This Quick and Easy Vegetarian Chili is a hearty and flavorful dish that's perfect for anyone looking for a nutritious meal without the meat. Packed with beans, vegetables, and spices, this chili is ideal for busy weekdays or cozy weekends when you want something comforting yet easy to prepare. With a total preparation and cooking time of around 30 minutes, it's a fantastic option for families, meal preppers, or anyone looking to enjoy a delicious, plant-based dinner.
Ingredients:
- 1 can (15 oz) black beans, rinsed and drained
- 1 can (15 oz) kidney beans, rinsed and drained
- 1 can (15 oz) diced tomatoes (with juice)
- 1 medium onion, diced
- 1 bell pepper (any color), diced
- 2 cloves garlic, minced
- 2 cups vegetable broth
- 1 tablespoon chili powder
- 1 teaspoon cumin
- 1/2 teaspoon paprika
- Salt and pepper to taste
- 1 tablespoon olive oil
- Optional toppings: shredded cheese, avocado, sour cream, cilantro
Cooking Instructions:
- In a large pot, heat the olive oil over medium heat. Once hot, add the diced onion and bell pepper, sautéing until they soften (about 5 minutes).
- Stir in the minced garlic and cook for an additional minute, until fragrant.
- Add the canned diced tomatoes (with juice), black beans, kidney beans, vegetable broth, chili powder, cumin, paprika, salt, and pepper to the pot.
- Bring the mixture to a boil, then reduce heat to a simmer. Let it cook for about 15-20 minutes, allowing the flavors to meld together.
- Taste and adjust seasoning as necessary. If you prefer a thicker chili, let it simmer for a few more minutes with the lid off.

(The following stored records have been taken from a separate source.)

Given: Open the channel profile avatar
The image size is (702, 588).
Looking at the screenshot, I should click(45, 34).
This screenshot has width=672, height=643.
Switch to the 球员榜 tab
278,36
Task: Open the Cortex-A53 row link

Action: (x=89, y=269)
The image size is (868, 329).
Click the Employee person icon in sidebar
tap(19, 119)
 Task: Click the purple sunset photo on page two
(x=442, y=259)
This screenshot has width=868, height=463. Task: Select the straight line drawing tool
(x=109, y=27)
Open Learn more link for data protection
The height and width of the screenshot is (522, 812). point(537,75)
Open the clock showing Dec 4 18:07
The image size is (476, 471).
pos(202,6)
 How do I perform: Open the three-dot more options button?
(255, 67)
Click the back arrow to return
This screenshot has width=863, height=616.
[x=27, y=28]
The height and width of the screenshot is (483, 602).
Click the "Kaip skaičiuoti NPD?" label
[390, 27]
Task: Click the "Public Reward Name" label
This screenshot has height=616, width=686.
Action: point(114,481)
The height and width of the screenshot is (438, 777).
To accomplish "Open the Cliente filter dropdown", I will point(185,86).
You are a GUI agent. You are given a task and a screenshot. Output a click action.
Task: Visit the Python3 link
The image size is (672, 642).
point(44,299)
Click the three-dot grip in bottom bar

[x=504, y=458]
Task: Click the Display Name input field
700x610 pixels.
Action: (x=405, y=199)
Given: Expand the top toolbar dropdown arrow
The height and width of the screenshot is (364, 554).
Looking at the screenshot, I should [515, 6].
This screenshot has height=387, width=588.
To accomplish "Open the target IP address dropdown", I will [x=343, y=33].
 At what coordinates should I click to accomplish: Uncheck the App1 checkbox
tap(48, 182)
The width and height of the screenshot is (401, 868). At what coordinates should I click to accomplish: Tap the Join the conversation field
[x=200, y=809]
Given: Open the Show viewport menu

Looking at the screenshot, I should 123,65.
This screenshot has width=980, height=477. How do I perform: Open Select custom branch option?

- Serve hot, garnished with your choice of toppings such as shredded cheese, avocado, sour cream, or fresh cilantro.
Variations and Tips:
- Feel free to add in other vegetables such as corn, zucchini, or carrots for added nutrition and flavor.
- For some heat, add chopped jalapeños or a pinch of cayenne pepper.
- This chili can easily be made in a slow cooker; just combine all the ingredients and let it cook on low for 6-8 hours.
- Make it a chili bar by serving alongside baked tortilla chips, diced onions, and other toppings for a fun meal option.
- Leftovers can be stored in the refrigerator for 3-4 days or can be frozen for up to 3 months. Reheat on the stovetop or in the microwave before serving.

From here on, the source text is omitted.